Each line below needs to be printed again exactly.

_Extracted records_
★ ★ ★ ★
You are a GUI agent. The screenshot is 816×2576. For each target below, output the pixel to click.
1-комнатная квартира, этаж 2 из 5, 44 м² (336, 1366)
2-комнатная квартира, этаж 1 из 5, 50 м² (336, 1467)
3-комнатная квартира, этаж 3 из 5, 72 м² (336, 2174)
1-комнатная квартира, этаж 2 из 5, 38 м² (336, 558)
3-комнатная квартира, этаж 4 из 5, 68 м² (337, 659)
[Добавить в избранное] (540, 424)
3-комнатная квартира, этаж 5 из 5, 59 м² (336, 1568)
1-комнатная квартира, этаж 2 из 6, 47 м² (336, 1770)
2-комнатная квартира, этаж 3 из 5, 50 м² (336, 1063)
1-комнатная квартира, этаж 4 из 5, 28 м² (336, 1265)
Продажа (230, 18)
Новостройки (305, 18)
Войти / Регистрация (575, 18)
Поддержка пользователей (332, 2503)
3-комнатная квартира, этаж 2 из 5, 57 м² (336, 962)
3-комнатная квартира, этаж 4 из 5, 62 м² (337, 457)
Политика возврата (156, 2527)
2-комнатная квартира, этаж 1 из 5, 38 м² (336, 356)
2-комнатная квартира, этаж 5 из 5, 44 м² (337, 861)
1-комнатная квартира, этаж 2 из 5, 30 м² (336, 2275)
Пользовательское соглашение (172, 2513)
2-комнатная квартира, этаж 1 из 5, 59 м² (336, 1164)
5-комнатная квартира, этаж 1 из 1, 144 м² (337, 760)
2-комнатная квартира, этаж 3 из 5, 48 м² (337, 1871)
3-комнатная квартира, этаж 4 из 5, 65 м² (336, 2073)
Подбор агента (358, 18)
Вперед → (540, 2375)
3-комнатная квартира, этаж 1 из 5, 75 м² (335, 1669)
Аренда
★ ★ ★ ★
_Exercise result_
You are a GUI agent. The screenshot is 816×2576. For each target below, output the pixel to click.
1-комнатная квартира, этаж 2 из 5, 44 м² (336, 1366)
2-комнатная квартира, этаж 1 из 5, 50 м² (336, 1467)
3-комнатная квартира, этаж 3 из 5, 72 м² (336, 2174)
1-комнатная квартира, этаж 2 из 5, 38 м² (336, 558)
3-комнатная квартира, этаж 4 из 5, 68 м² (337, 659)
[Добавить в избранное] (540, 424)
3-комнатная квартира, этаж 5 из 5, 59 м² (336, 1568)
1-комнатная квартира, этаж 2 из 6, 47 м² (336, 1770)
2-комнатная квартира, этаж 3 из 5, 50 м² (336, 1063)
1-комнатная квартира, этаж 4 из 5, 28 м² (336, 1265)
Продажа (230, 18)
Новостройки (305, 18)
Войти / Регистрация (575, 18)
Поддержка пользователей (332, 2503)
3-комнатная квартира, этаж 2 из 5, 57 м² (336, 962)
3-комнатная квартира, этаж 4 из 5, 62 м² (337, 457)
Политика возврата (156, 2527)
2-комнатная квартира, этаж 1 из 5, 38 м² (336, 356)
2-комнатная квартира, этаж 5 из 5, 44 м² (337, 861)
1-комнатная квартира, этаж 2 из 5, 30 м² (336, 2275)
Пользовательское соглашение (172, 2513)
2-комнатная квартира, этаж 1 из 5, 59 м² (336, 1164)
5-комнатная квартира, этаж 1 из 1, 144 м² (337, 760)
2-комнатная квартира, этаж 3 из 5, 48 м² (337, 1871)
3-комнатная квартира, этаж 4 из 5, 65 м² (336, 2073)
Подбор агента (358, 18)
Вперед → (540, 2375)
3-комнатная квартира, этаж 1 из 5, 75 м² (335, 1669)
Аренда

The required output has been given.